Aufgabenstellung
Gib die folgenden Zeilen erneut aus und ändere dabei jedes „Toggle“ in „Switch“. Alles andere bleibt unverändert.

──────────

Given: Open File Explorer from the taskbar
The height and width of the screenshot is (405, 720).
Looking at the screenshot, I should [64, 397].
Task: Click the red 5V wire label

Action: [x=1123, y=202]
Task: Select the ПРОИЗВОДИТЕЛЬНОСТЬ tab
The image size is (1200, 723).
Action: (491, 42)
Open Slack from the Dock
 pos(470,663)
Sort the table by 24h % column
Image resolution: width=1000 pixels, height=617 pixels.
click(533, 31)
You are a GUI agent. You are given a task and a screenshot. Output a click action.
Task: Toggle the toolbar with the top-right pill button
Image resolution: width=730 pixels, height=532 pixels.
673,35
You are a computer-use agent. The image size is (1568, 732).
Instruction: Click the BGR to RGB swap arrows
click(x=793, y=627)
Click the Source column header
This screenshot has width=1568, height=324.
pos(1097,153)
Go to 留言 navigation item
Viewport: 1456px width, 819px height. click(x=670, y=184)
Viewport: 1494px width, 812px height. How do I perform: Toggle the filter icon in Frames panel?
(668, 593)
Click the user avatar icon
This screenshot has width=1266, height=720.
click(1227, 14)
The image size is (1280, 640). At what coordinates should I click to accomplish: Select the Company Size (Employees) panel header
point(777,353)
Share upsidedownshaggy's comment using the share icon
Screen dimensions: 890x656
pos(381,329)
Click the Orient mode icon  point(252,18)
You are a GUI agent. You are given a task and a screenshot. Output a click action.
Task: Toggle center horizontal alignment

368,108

──────────

Antwort
Given: Open File Explorer from the taskbar
The height and width of the screenshot is (405, 720).
Looking at the screenshot, I should [64, 397].
Task: Click the red 5V wire label

Action: [x=1123, y=202]
Task: Select the ПРОИЗВОДИТЕЛЬНОСТЬ tab
The image size is (1200, 723).
Action: (491, 42)
Open Slack from the Dock
 pos(470,663)
Sort the table by 24h % column
Image resolution: width=1000 pixels, height=617 pixels.
click(533, 31)
You are a GUI agent. You are given a task and a screenshot. Output a click action.
Task: Switch the toolbar with the top-right pill button
Image resolution: width=730 pixels, height=532 pixels.
673,35
You are a computer-use agent. The image size is (1568, 732).
Instruction: Click the BGR to RGB swap arrows
click(x=793, y=627)
Click the Source column header
This screenshot has width=1568, height=324.
pos(1097,153)
Go to 留言 navigation item
Viewport: 1456px width, 819px height. click(x=670, y=184)
Viewport: 1494px width, 812px height. How do I perform: Switch the filter icon in Frames panel?
(668, 593)
Click the user avatar icon
This screenshot has width=1266, height=720.
click(1227, 14)
The image size is (1280, 640). At what coordinates should I click to accomplish: Select the Company Size (Employees) panel header
point(777,353)
Share upsidedownshaggy's comment using the share icon
Screen dimensions: 890x656
pos(381,329)
Click the Orient mode icon  point(252,18)
You are a GUI agent. You are given a task and a screenshot. Output a click action.
Task: Switch center horizontal alignment

368,108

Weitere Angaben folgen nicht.